In other words, small businesses with facilities that serve the public, such as restaurants and shops, are still required to make facilities accessible.
Accessibility for small businesses
Accessibility doesn’t have to be time-consuming or costly. The ADA requires what it calls "reasonable accommodations" or "reasonable modifications." In creating an accessible environment under Title III standards, small businesses often find they become compliant with many aspects of Title I as well.
These accommodations for employees and customers usually fall under one of four major categories:
- Physical changes include installing a ramp or modifying a restroom, modifying the layout of a workspace or business, and providing accessible parking for employees and customers with disabilities.
- Accessible and assistive technologies ensure that computer software is accessible through technology such as screen reader software, that websites follow the Web Content Accessibility Guidelines (WCAG), and provide for multiple modes for communicating with the businesses, such as TTY/relay service, e-mail, live chat, and text messaging.
- Accessible communications requires such things as sign language interpreters or live captioning or making writing materials available when a sign language interpreter isn’t an option. It also requires that printed materials be available in Braille, large print, and/or audio format and that fonts used for printed material and websites are compliant with ADA standards.

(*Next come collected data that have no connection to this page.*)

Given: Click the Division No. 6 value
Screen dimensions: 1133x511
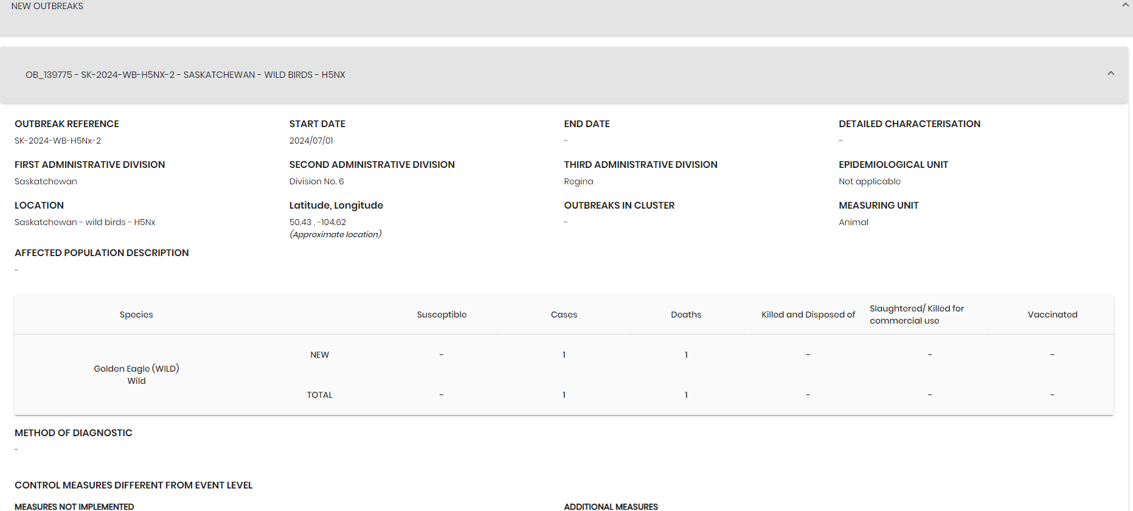Looking at the screenshot, I should 316,181.
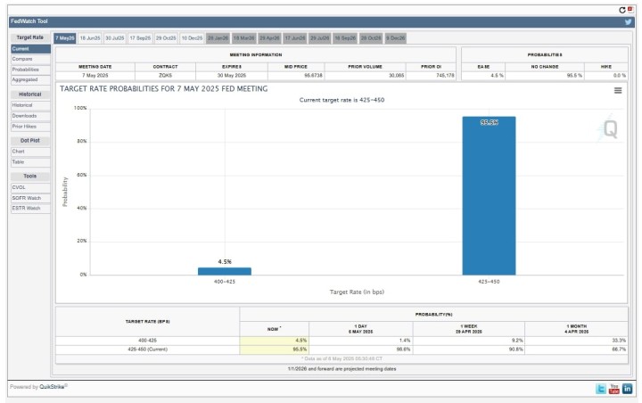
Task: Click the 95.5% bar for 425-450
Action: 489,196
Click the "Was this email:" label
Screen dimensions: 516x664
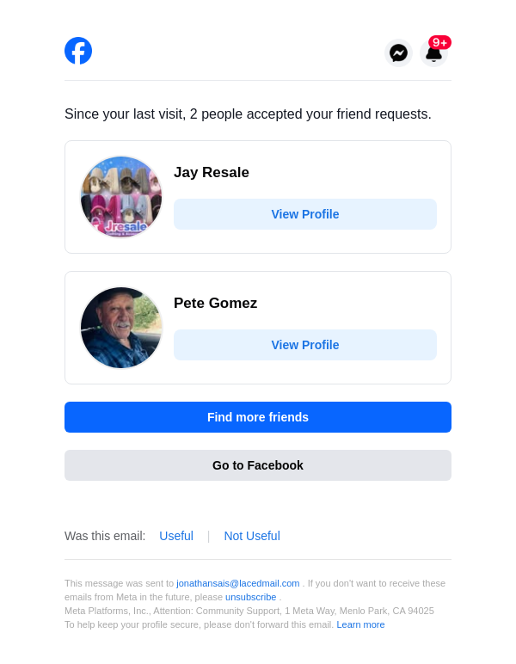point(105,536)
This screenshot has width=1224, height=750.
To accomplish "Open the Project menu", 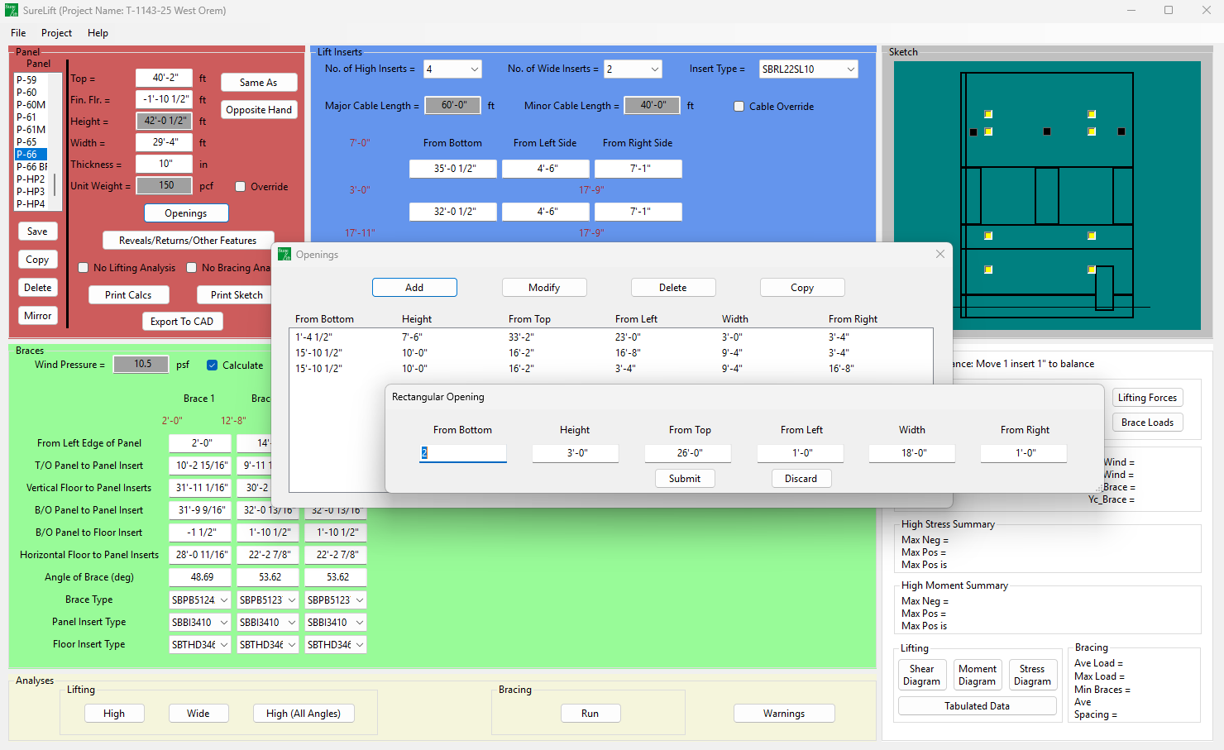I will [x=56, y=33].
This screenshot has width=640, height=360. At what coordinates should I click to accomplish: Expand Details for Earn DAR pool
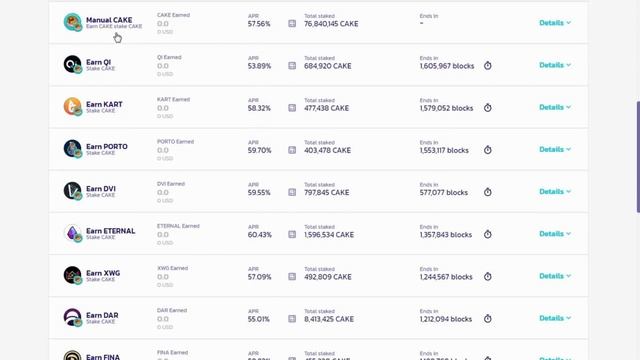[555, 318]
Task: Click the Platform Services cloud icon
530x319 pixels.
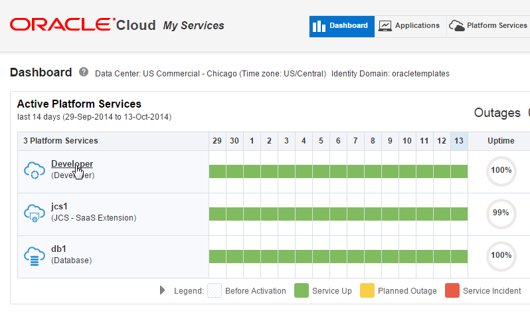Action: click(x=456, y=26)
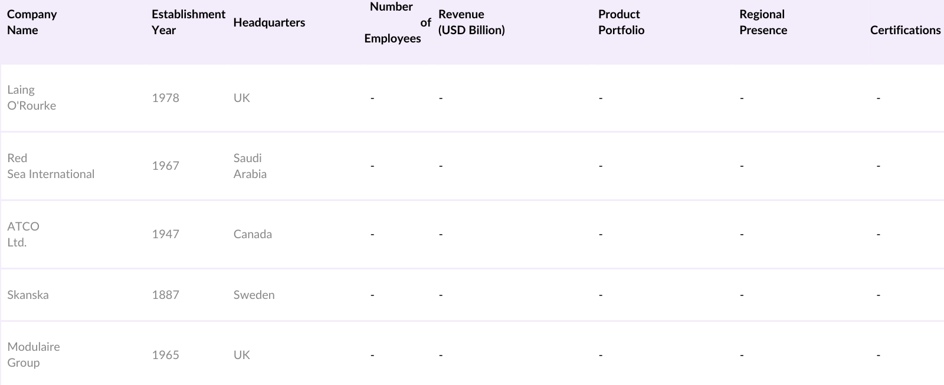Screen dimensions: 944x385
Task: Click the Saudi Arabia headquarters cell
Action: [x=250, y=166]
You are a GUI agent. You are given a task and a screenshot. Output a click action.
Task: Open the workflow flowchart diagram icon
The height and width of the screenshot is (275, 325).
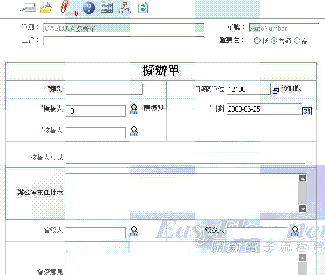point(124,8)
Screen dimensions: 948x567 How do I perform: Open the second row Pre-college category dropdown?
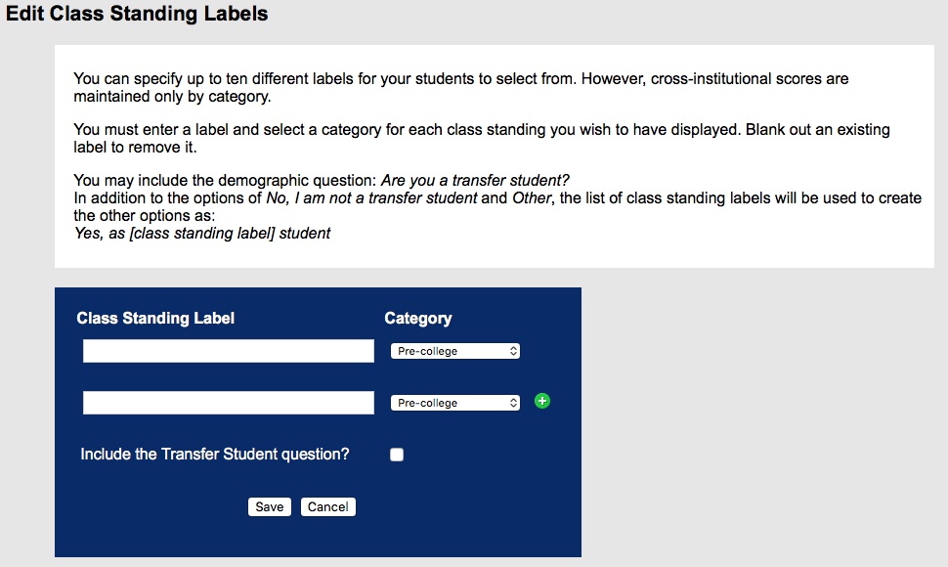click(x=455, y=403)
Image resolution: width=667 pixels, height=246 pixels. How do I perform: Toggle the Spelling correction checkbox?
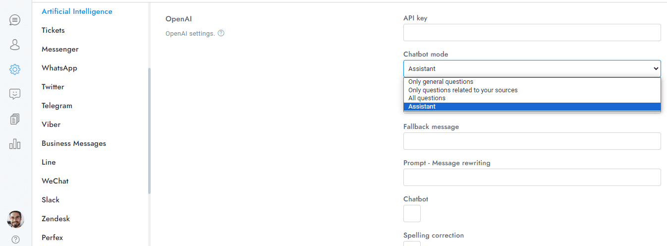tap(412, 244)
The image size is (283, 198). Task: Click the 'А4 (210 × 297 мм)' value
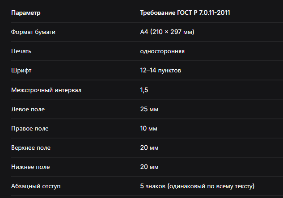coord(167,32)
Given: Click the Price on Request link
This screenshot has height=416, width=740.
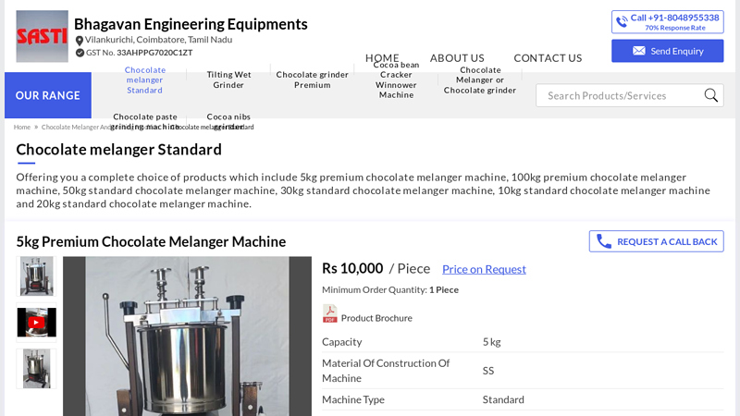Looking at the screenshot, I should 484,269.

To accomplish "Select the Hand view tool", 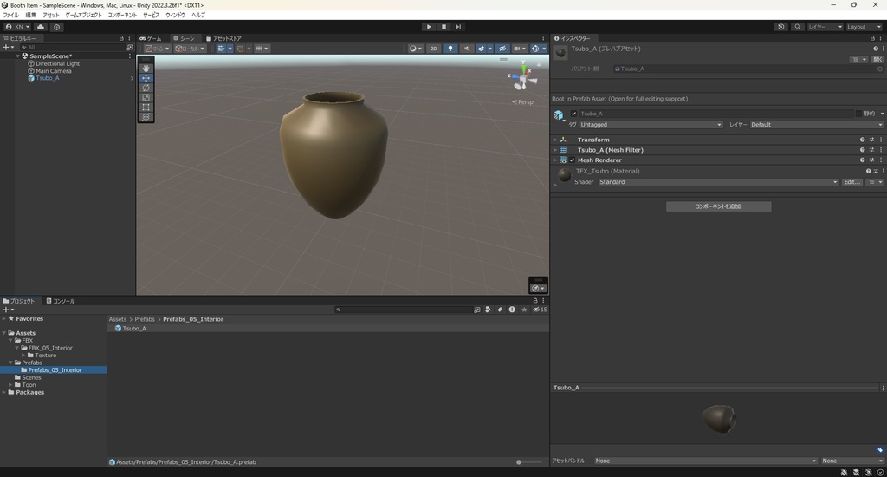I will [x=146, y=68].
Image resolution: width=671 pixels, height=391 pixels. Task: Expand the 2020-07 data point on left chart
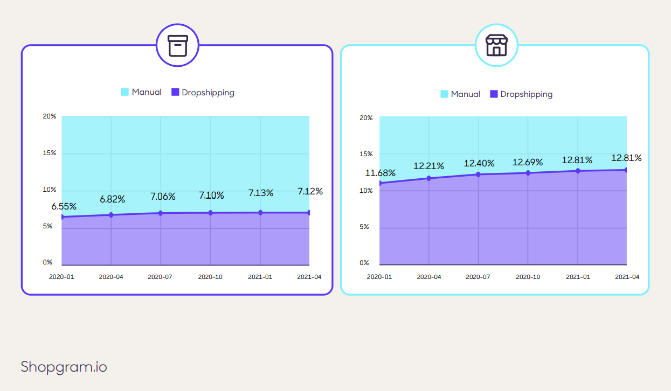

- Policy enhancements relate to procedures that accommodate customers with disabilities. This includes allowing a service animal in a business setting, assisting customers with accessing goods and services (such as retrieving items for those with mobility challenges or helping blind people maneuver through a restaurant), and allowing for flexible work schedules so employees with chronic medical conditions can go to medical appointments.
What is not required
The "reasonable" aspect of accommodation is usually interpreted as meaning that anything that would result in a fundamental alteration of a business model is not required, nor are modifications necessary that would create an undue hardship or direct threat. For example, a store is not required to place special orders for or deliver products to a customer with a disability if such a service isn’t provided to other customers.
"Reasonable" also applies to feasibility. A small business with limited resources may not be expected to make as many ADA accommodations as a large corporation, though it’s a good idea to be as compliant as possible. To aid with accommodations, some businesses may qualify for free community services and alternative funding options, such as state programs or tax deductions.
Businesses are also not required to jeopardize the safe operation of the business to aid those with disabilities, and they are not required to hire someone with a disability if the candidate cannot perform the essential functions of the job with reasonable accommodation.
Finally, there is no requirement to provide accommodation outside the scope of the ADA. For example, "comfort," "therapy," or "emotional support” animals do not meet the definition of a service animal under the ADA and businesses are not necessarily required to accommodate them.